- Genre: Drama
- Written by: Vivienne Radkoff
- Directed by: Michael Miller
- Starring: Patty Duke Stephen Dorff Joan Van Ark Richard Masur David Birney
- Music by: David Shire
- Country of origin: United States
- Original language: English

Production
- Executive producer: Marcy Gross
- Producers: Bruce Golin Diane Walsh Ann Weston
- Production locations: Ashtabula, Ohio Vancouver
- Cinematography: Laszlo George
- Editor: Janet Bartels
- Running time: 95 minutes
- Production companies: Gross-Weston Productions Stephen J. Cannell Productions

Original release
- Network: CBS
- Release: December 23, 1990

= Always Remember I Love You =

Always Remember I Love You is a 1990 television film starring Patty Duke and Stephen Dorff, produced by Gross-Weston Productions in association with Stephen J. Cannell Productions.

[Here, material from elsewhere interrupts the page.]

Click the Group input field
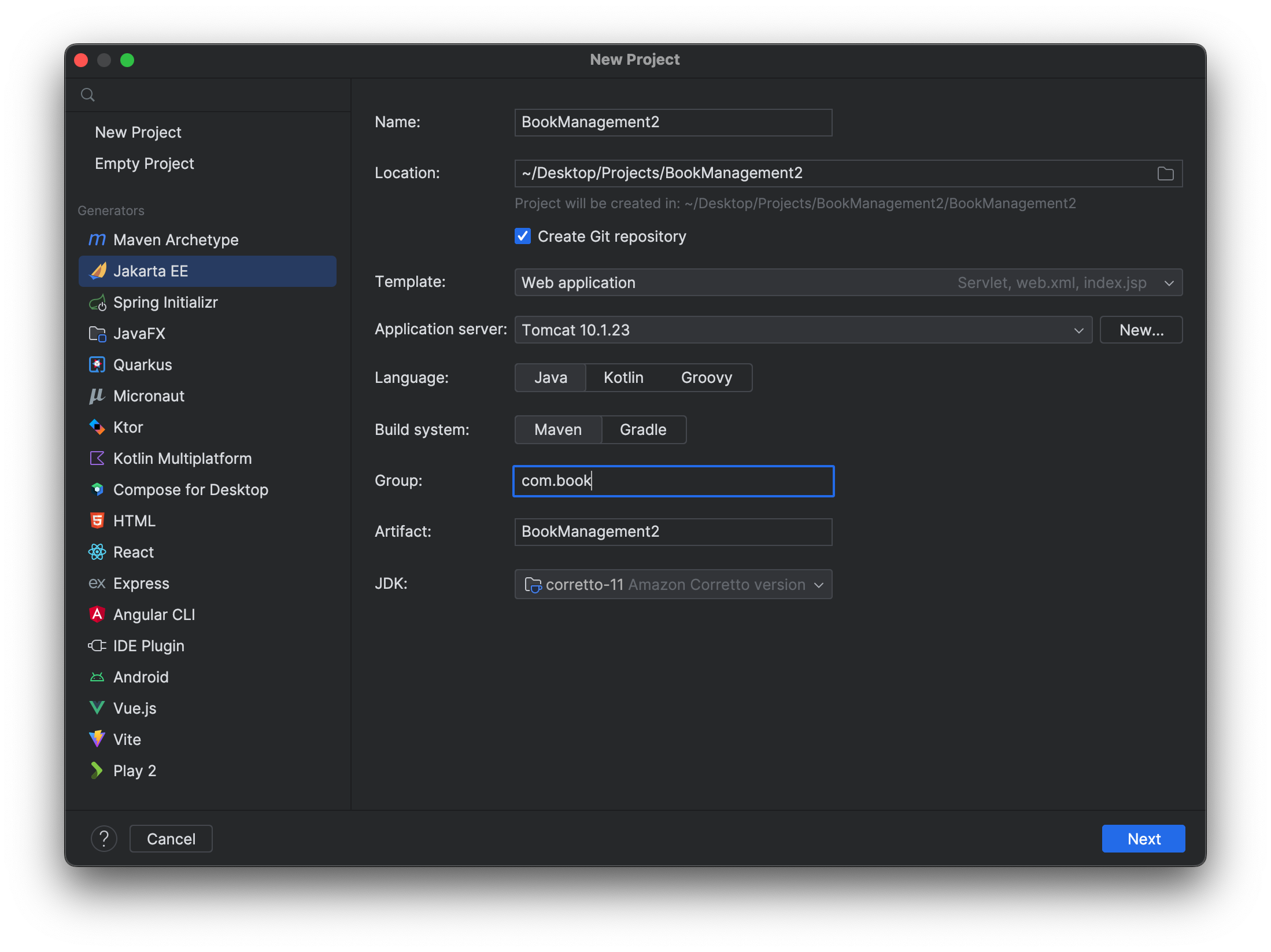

It tells the story of a teenage boy who, after finding out he was adopted, runs away from home to search for his biological family.

==Plot==
Shortly after Robert Mendham (played by Stephen Dorff) turns 16, he finds out from his parents (David Birney and Joan Van Ark) that he was not only adopted, but stolen from his childhood home (a fact unknown by his parents until that time).
He then runs away from home to search for his biological parents and ends up in a small town in Ohio where, using the public library files, he tracks down his mother Ruth Monroe (Patty Duke) and father Earl (Richard Masur). He then manages to befriend his biological brother and get taken in as a runaway by them, while trying to find out where he belongs, all the while keeping his true identity from them.

==Cast==
- Patty Duke as Ruth Monroe
- Stephen Dorff as Robert Mendham
- Joan Van Ark as Martha "Marty" Mendham
- Richard Masur as Earl Monroe
- David Birney as Philip Mendham
- Sam Wanamaker as Grandfather Mendham
- Jarred Blancard as John Monroe
- Linda Darlow as Fran
- Kimberley Warnat as Sally Monroe

==Home video releases==
The movie was released on VHS in the UK in 1991 by Odyssey Pictures.